僕が物心ついた頃すでに世界は壊れていて、ここは煤煙に覆われた空と汚れた水と大地、そして巨大な工場を持つ企業「ライマル重工業」が支配する工業都市だった。一応その頃からショーベル帝国が支配する街だったがショーベル帝国の政治が十分に行き届いておらず、餓死者の死体がその辺の空き家を探せば時々転がっているような街だった。僕は労働者だった両親に育てられたが八歳の頃に両親は相次いで倒れ、そして死んでいった。ショーベル帝国が食料配給所を整備して食料が充足するようになったのは、それから数ヶ月後のことだった。ライマル重工業は僕のような子供も雇う。
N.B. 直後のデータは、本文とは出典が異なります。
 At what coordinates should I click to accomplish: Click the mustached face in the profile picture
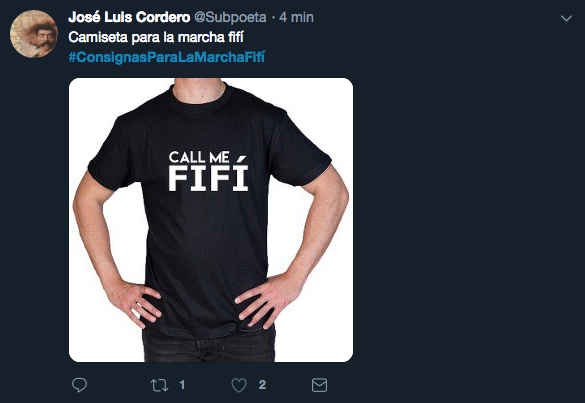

なぜなら絶望的に人が足りない上、技術を教えられる学校も存在しないから。要は体に仕事を覚えさせ、次世代の労働者にしようというわけだ。人々はこの街を「シーベル」と呼ぶ。シーベルというのは「タバコ」が転じた名前らしい。本当の名前は言われなければ忘れてしまうような長い名前だった、と工場の大人たちが言っていた。
「レオン、もうすぐ起きないと遅れるよ」
その声が僕を微睡みから現実に引き戻す。僕はボロボロのソファーから体を起こすと作業服に着替えて鞄を取り、階下の自主集団食堂へと向かう。すでにフィンとアルベルト、そしてエミリアとミアが机を囲んでいた。彼らは僕の家族に近い仲間だ。というのも、僕たちは同じ家で暮らしているのだから。
「誰が起こしてくれたの」
そう尋ねると、エミリアが手を挙げる。
「ありがと、おかげで遅れずに済みそうだよ」
僕はエミリアにお礼を言うと、配給のコンテナからパンと栄養バーを一人分取って彼らと同じテーブルについた。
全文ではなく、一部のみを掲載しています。